Hier die Selbsthilfeaktion vor einem Getränkeladen:


Stattdessen wird in Minute 18:10 das Schreckgespenst von der Paketschlange rund um den Globus aufgebauscht und einmal mehr so getan, als würde die große Paketmenge Schuld dran sein, dass die Paketfahrer Fahrbahnen und Radwege blockieren.
Dabei ist doch klar, dass es noch mehr Verkehrschaos gäbe, wenn sich die Leute alle selbst in die reichlich vorhandenen Autos setzten und damit in die Innenstädte zum Einkaufen fahren würden. Man kann ja nur froh sein, dass es die Paketdienste gibt, weil damit vermutlich jede Menge unsinnige Autofahrten der Einkaufbegeisterten entfallen.
Platz schaffen für Paketfahrzeuge durch den Rückbau von Autostellplätzen, ja selbst eine effektive Kontrolle der viel zu wenigen Lieferfahrzeug-Stellplätze ist jedoch der Politik und der Verwaltung ein zu heißes Eisen, weil dafür die Anzahl von Stellplätzen für den Privat-Autoverkehr reduziert werden müssten oder eben Bußgelder an Autofahrer verhängt würden, die "nur mal eben" einen Lieferfahrzeugstellplatz durch Dauerparken blockieren. In Hannover musste ich mehrfach bei Straßen-Umbauplanungen beobachten, dass aufgrund von Bürgerprotesten sogar von Baumpflanzungen abgesehen wurde, wenn sich Bürger stattdessen für Parkplätze ausgesprochen hatten. Jeder der bei diesen hohen Temperaturen wie gestern und heute durch eine Straße mit Baumbestand geht weiß das zu schätzen.
Besonders wenn er anschließend durch eine Straße ohne Baumbestand geht.

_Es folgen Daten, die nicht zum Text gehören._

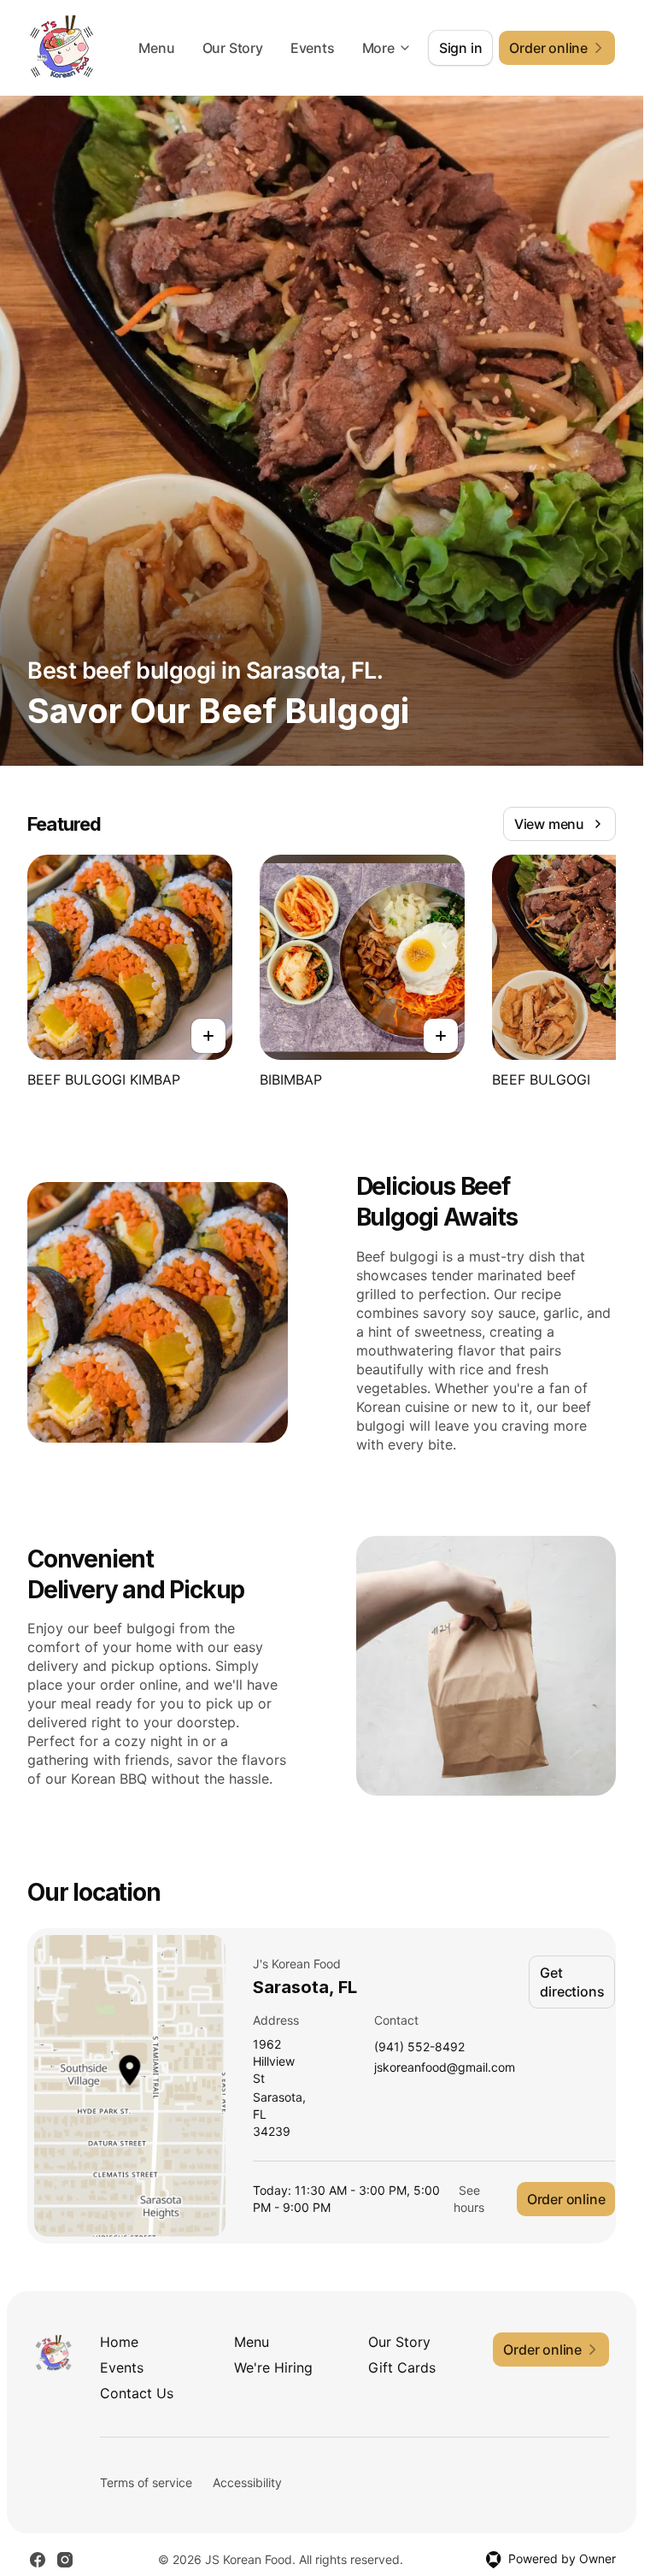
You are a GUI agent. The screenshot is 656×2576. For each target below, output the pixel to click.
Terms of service (146, 2482)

Würde man anfangen in jedem Straßenabschnitt ein bis zwei Lieferfahrzeug-Stellplätze zu schaffen auf Kosten der Stellplätze für den Privat-Autoverkehr, dann würden in einer Großstadt mehrere 1000 Autostellplätze, vermutlich weit über 10.000 für den Privat-Autoverkehr entfallen. Das würde umgehend von den Auto-Parteien skandalisiert werden, um ihr schmutziges Wahlkampf-Süppchen zu kochen.
Die in dem Film dargestellten Fahrrad-Lieferfahrzeuge haben übrigens auch eine imposante Größe. Auch dafür werden Lieferfahrzeug-Stellplätze benötigt, wenn damit nicht die Bürgersteige blockiert werden sollen. Hier ein UPS-Liefer-Fahrrad in Hannover:

Vielleicht ist der Fahrrad-Polizist aus dem Film sehr idealistisch und die Hamburger und Berliner Kollegen, die Fahrbahnradler nennt, schon viel zu zynisch?